Russia Sanctions Not Tough Enough
Bolton blasted the Biden effort to withdraw from Afghanistan in 2021 as a “catastrophic strategic mistake,” suggesting the US was not “tough enough” and that Putin had seen US threats as “not credible.”
“I said at the time, others did as well that you had to begin imposing costs on Putin before he went in[to Ukraine],” the former official said. “I would have imposed costs on Russia in real time until they withdrew from the Donbass and frankly from Crimea. I would have cut Nord Stream off earlier, I would have begun the imposition of sanctions because of the threat that they were posing,” Bolton added.
The neocon praised the sanctions imposed by the US and its allies against Russia, but suggested they were not tough enough.
“I’ve been one of America’s greatest proponents of economic sanctions and we have imposed very stringent sanctions on Iran, on North Korea, on the Maduro regime in Venezuela in many cases comparable to or greater than the sanctions on Russia and those regimes are still rockin’ along. I don’t think that any of the sanctions that we’ve seen now are going to stop any significant military decisions that Putin might make. They might have longer-term effects, but that depends on the resolve of the West, which I think still remains to be tested.
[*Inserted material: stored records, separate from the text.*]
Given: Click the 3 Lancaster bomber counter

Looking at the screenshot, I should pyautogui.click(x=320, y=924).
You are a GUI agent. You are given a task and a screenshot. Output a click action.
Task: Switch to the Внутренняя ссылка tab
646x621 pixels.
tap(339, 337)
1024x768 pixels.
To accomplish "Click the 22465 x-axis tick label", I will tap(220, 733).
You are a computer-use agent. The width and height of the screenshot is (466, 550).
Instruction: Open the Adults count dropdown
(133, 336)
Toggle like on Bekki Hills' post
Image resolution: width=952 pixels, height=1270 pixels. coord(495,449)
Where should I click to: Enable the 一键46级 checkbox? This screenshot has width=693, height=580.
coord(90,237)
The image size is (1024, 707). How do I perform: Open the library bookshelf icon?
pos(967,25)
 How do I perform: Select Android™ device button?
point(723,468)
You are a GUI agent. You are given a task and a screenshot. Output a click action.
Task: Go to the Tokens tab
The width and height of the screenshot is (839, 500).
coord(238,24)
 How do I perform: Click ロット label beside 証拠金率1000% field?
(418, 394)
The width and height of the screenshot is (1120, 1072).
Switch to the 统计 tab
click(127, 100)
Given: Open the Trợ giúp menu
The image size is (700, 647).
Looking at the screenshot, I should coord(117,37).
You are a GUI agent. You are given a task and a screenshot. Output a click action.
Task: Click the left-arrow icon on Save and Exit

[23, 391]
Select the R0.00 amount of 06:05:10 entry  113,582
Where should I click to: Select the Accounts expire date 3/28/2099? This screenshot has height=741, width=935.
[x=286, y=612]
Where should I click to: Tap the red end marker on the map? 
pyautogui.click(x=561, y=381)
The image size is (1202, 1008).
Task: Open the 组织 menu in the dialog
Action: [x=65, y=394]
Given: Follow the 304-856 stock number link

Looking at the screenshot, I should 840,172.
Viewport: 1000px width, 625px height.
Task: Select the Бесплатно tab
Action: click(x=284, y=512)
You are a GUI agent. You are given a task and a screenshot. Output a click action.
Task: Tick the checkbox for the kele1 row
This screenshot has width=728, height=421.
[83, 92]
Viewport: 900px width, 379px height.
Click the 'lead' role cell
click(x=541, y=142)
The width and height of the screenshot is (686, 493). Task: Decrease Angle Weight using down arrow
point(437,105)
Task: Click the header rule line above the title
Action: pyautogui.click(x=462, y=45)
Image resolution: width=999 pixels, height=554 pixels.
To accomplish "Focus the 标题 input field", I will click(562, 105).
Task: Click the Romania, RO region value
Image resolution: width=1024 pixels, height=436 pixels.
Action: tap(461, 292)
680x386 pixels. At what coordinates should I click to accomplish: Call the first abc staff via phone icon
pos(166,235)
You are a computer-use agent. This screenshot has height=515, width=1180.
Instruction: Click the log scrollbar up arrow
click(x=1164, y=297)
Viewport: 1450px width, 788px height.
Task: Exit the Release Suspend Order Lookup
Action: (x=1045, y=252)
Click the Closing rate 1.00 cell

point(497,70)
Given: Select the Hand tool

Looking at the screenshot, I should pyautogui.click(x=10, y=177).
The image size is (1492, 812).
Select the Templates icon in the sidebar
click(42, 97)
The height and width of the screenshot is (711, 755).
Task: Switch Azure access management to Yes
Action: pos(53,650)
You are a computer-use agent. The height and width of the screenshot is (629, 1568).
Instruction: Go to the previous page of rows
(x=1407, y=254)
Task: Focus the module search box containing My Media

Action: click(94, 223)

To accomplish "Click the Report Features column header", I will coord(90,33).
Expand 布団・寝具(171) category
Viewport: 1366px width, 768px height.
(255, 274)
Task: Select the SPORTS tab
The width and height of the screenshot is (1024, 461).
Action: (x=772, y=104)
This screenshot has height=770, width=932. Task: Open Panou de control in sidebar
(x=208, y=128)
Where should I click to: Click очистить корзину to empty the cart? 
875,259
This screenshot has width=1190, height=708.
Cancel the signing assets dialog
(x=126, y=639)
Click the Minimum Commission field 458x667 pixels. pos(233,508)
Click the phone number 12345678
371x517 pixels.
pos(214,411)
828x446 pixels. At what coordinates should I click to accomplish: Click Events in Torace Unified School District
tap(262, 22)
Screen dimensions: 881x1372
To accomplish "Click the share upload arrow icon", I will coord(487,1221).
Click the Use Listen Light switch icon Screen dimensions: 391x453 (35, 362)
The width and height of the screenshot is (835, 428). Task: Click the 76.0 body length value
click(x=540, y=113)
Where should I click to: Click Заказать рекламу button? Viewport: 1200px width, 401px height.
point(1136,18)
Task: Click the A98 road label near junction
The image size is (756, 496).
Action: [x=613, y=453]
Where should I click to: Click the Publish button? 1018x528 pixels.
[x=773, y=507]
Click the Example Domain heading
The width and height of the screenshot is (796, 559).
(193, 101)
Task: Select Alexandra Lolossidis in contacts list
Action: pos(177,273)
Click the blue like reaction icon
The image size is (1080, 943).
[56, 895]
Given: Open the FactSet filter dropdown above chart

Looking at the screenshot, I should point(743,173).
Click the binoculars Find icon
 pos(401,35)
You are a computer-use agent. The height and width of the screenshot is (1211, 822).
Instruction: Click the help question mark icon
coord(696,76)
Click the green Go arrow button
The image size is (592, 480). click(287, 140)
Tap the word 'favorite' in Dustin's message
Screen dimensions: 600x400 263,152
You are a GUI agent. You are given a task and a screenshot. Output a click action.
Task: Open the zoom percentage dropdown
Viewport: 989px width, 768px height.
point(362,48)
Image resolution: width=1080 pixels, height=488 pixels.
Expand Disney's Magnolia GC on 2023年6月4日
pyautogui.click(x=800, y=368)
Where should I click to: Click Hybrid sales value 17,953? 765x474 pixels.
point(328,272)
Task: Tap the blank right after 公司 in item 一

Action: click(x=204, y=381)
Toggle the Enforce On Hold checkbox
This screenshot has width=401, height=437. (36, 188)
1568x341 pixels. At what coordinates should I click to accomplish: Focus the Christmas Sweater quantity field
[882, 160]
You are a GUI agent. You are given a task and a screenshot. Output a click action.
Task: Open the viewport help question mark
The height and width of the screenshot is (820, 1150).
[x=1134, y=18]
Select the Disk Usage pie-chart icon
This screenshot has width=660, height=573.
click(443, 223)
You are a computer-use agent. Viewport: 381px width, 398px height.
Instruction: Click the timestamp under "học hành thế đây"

I think what we need to do is go further. I think you need to drive a stake through the heart of Russia’s energy sector. I think that’s what’s gonna get their attention. It’s 30% of their GNP, 60% of their export earnings. And we’ve been reluctant to touch it,” Bolton said.
The former official suggested that President Biden’s comments on a no-fly zone being out of the question were a “big mistake,” saying that “if Putin’s mere threat gets us to do something that he wants, he is getting it for free. It’s a serious matter. It requires careful consideration. But you’re saying there’s no difference between some use of force and all-out nuclear warfare is just wrong.” He added that one possibility would be to set up a no-fly zone only over Western Ukraine.
US lawmakers have so far shied away from establishing a no-fly zone over Ukraine, fearing that it could escalate the risk of a direct military confrontation with Moscow.
Bolton also rejected Russian-Ukraine peace negotiations, advising against “providing off-ramps at this point.”
Bolton served as Donald Trump’s national security advisor between April 2018 and September 2019, when he was fired over numerous policy disagreements with his boss. Before that, he served in the Reagan, George H.W. Bush and George W. Bush administrations, and acted as one of the key architects of the US invasion of Iraq in 2003.
Bolton and Trump had a very public falling out after the neocon was fired from his post as national security advisor. Bolton subsequently released a memoir accusing the then-president of a broad range of foolish and potentially incriminating behaviour. Trump dismissed the claims, calling Bolton a “traitor,” a “dolt,” a “boring fool” and “one of the dumbest people in Washington.” In one interview, Trump suggested that the United States “would be in World War Six by now” if he had listened to Bolton’s advice.
Since leaving office, Bolton has provided Biden with a range of policy advice, urging him to take out “two-faced Pakistan’s” nuclear capabilities, claiming that the Taliban* could get access to nuclear weapons, calling on NATO to “stand up to Russia” amid the Ukraine escalation, calling on Washington to overthrow the Belarusian government, and slamming attempts to restore the Iran nuclear deal.
* An organization under United Nations sanctions over terrorist activities.